■ WHAT TO PRODUCE ■
Take the line with "Open the editor More Actions ellipsis" as the first and the last line of the data as the end. Write out both and every line between exactly, except pictures.

:: ENTRIES SUPPLIED ::

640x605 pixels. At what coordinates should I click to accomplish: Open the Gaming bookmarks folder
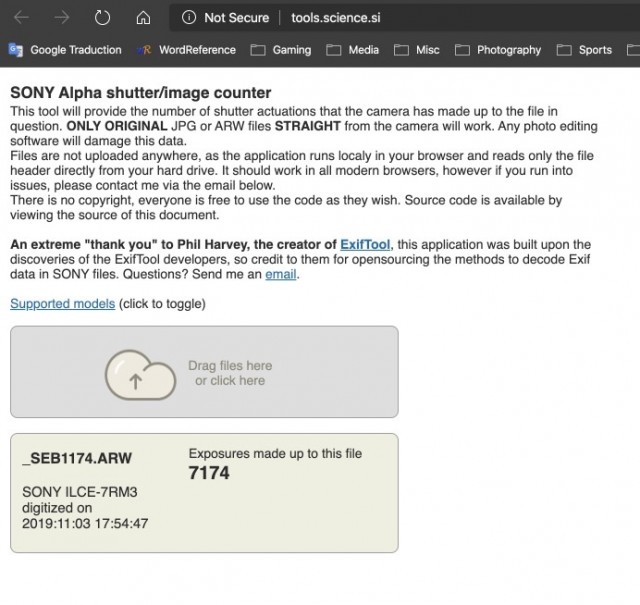281,50
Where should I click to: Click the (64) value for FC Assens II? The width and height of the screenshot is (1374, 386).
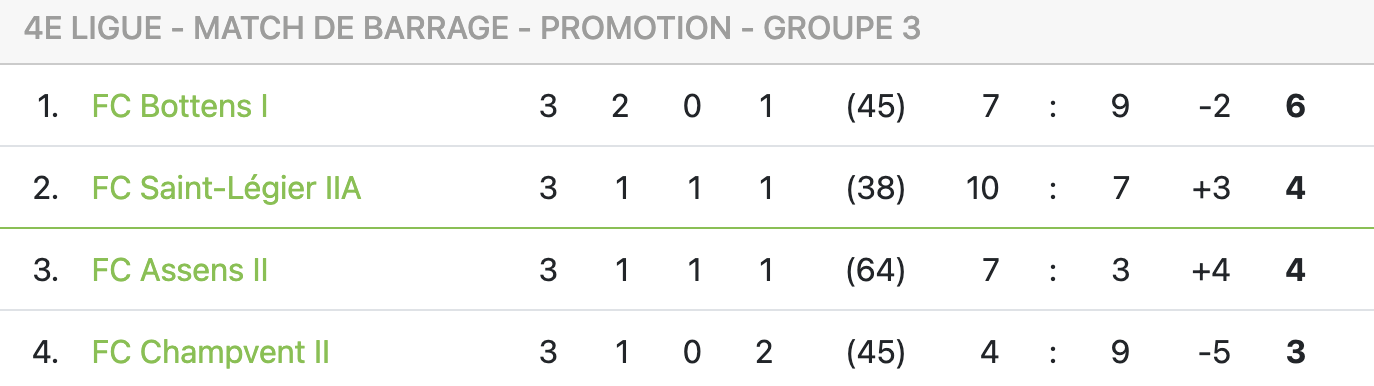[x=875, y=270]
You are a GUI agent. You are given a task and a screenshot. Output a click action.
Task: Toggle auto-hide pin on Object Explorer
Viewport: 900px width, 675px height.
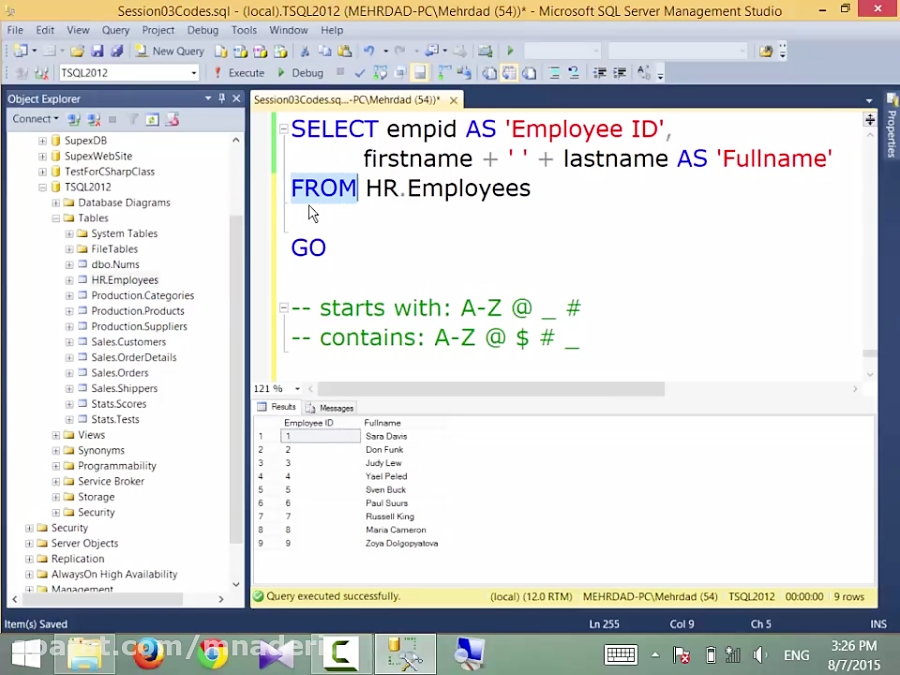point(222,99)
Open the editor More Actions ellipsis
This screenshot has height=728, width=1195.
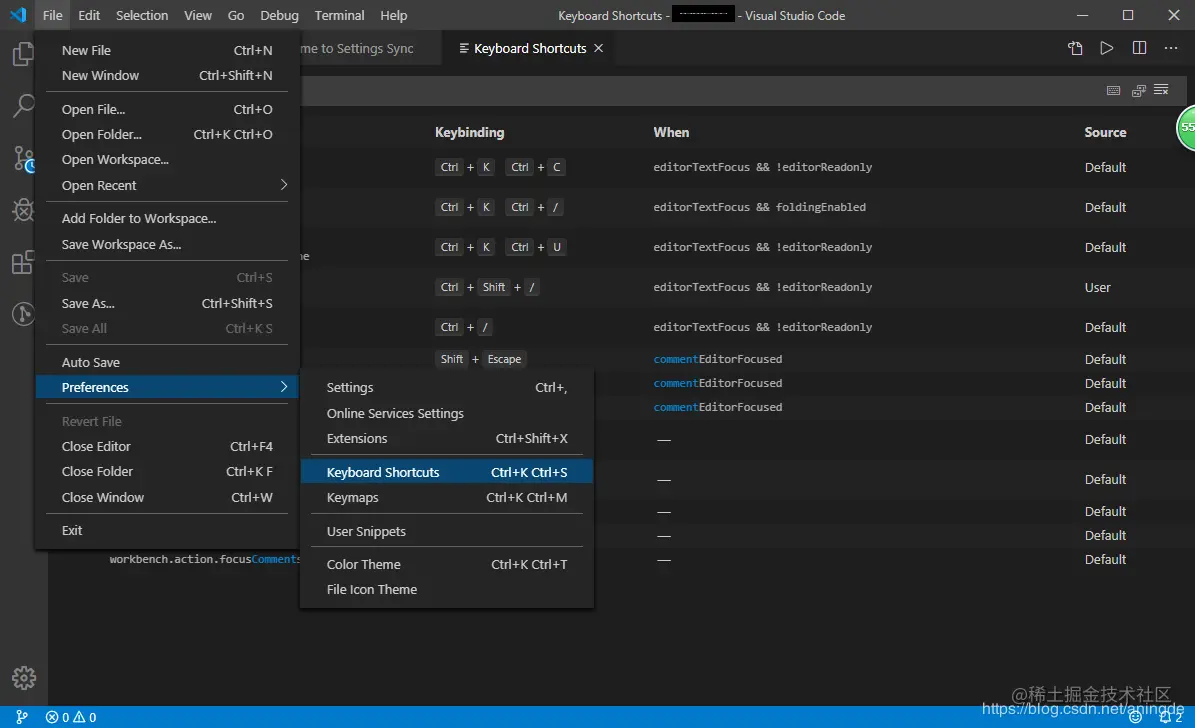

:::

■ TASK RESPONSE ■
Open the editor More Actions ellipsis
This screenshot has height=728, width=1195.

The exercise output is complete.